What is needed is an exact repeat of the lines from the one holding "This screenshot has width=1568, height=777." through the final line of the data, with no pictures.

Source material START

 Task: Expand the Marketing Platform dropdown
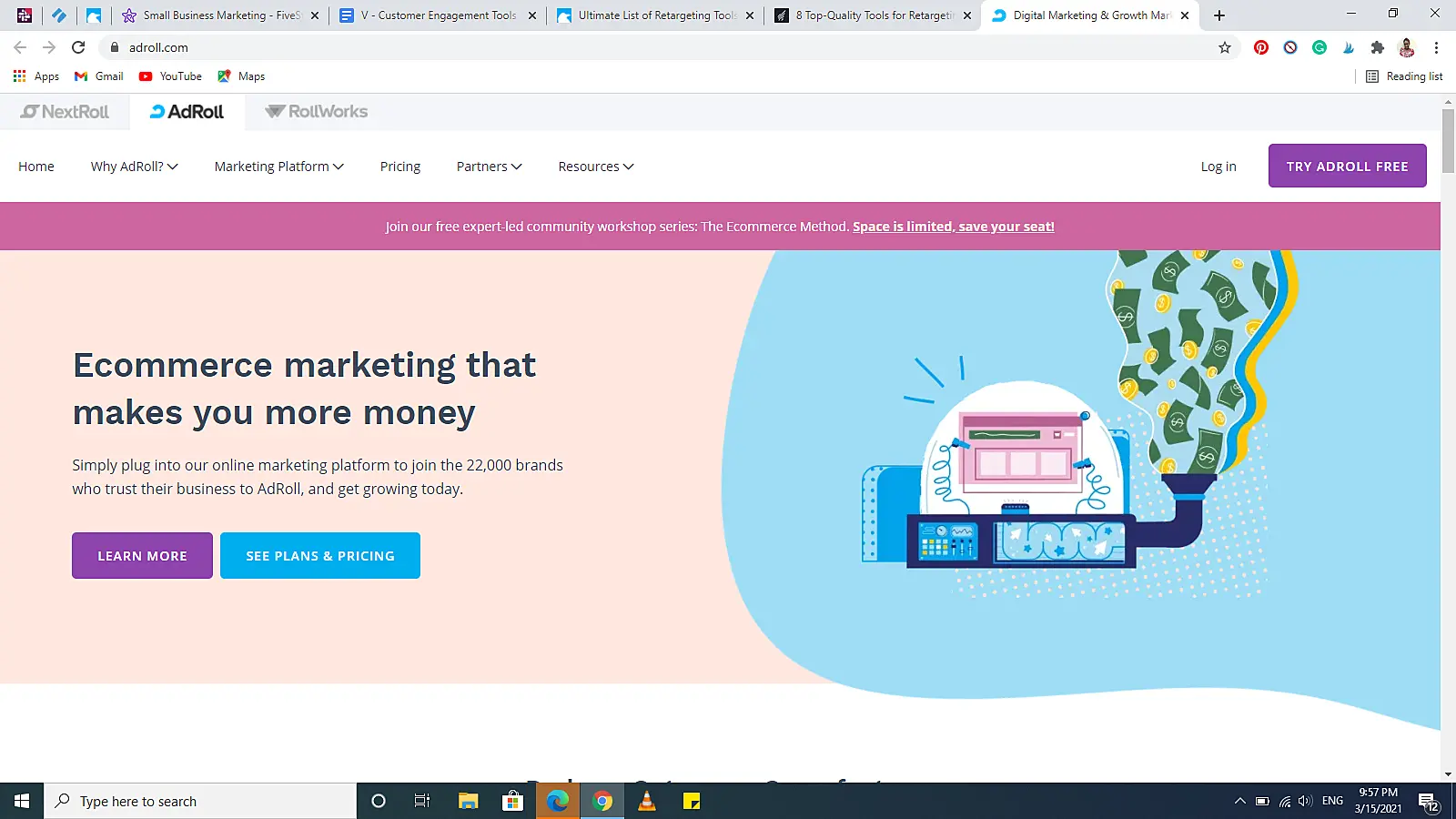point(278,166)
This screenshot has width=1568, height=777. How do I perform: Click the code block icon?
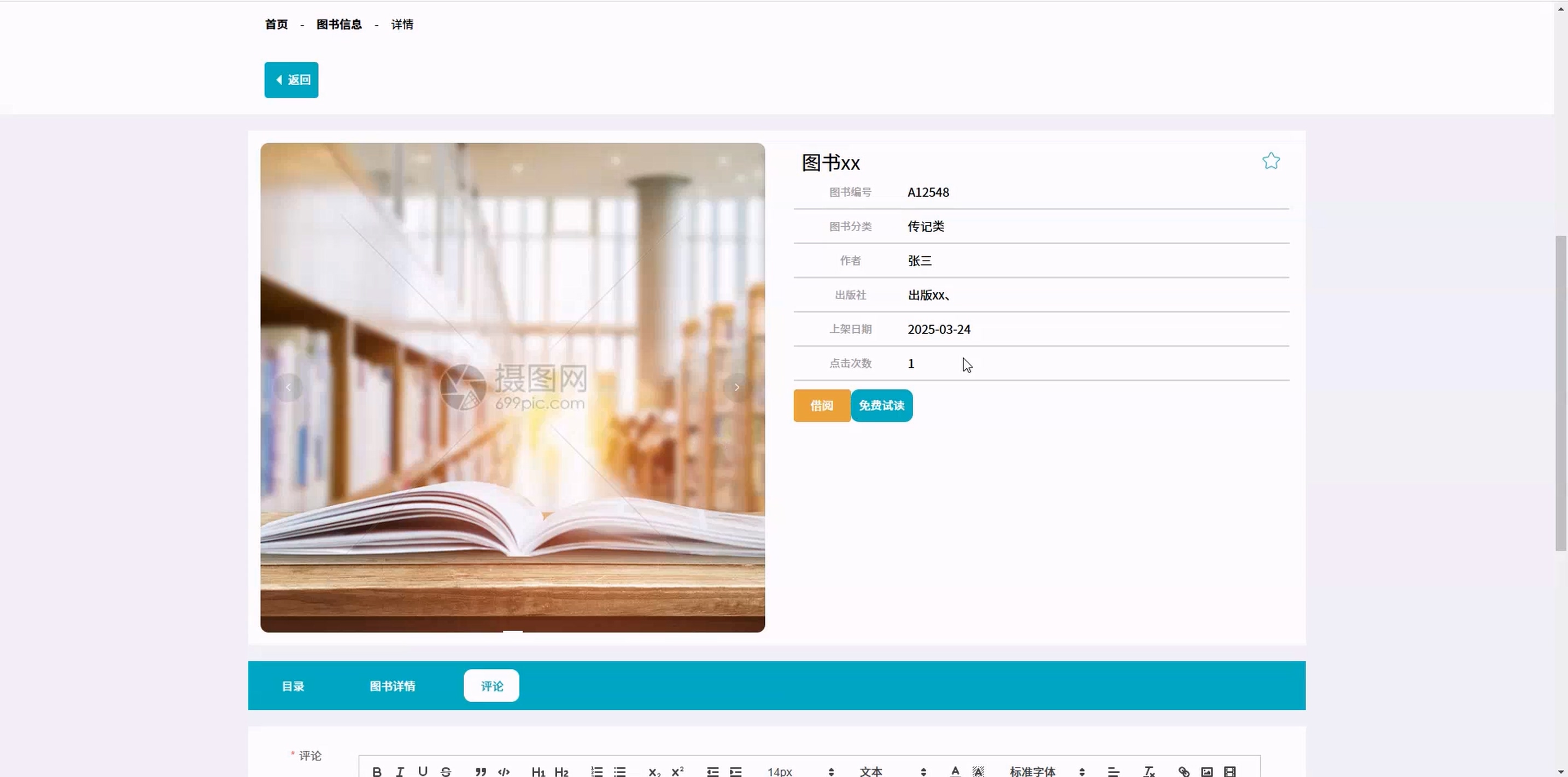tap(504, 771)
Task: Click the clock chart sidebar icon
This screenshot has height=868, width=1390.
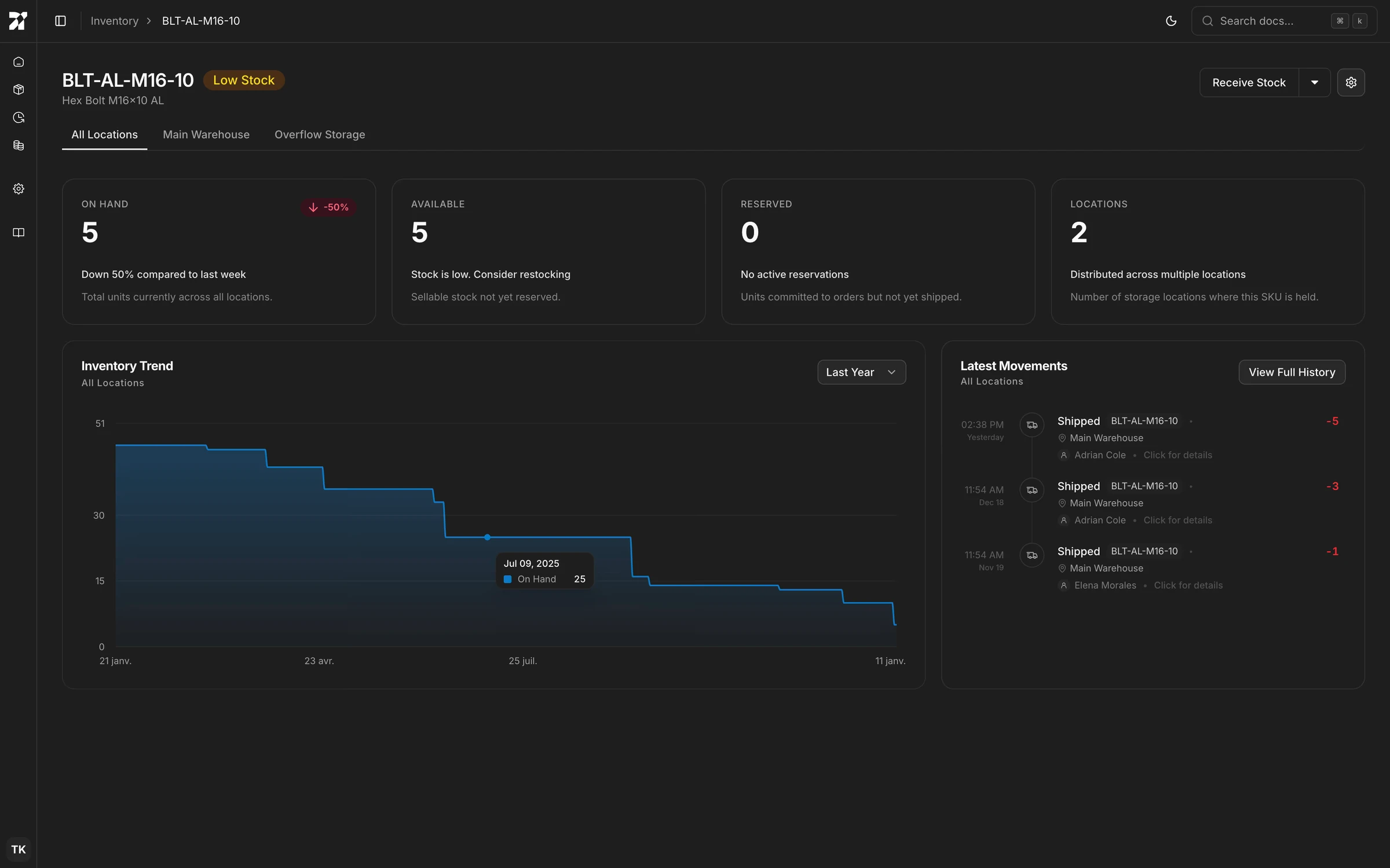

Source material END

Task solution -
This screenshot has width=1568, height=777. How do I perform: Click the code block icon?
tap(504, 771)
Task: Click the clock chart sidebar icon
This screenshot has height=868, width=1390.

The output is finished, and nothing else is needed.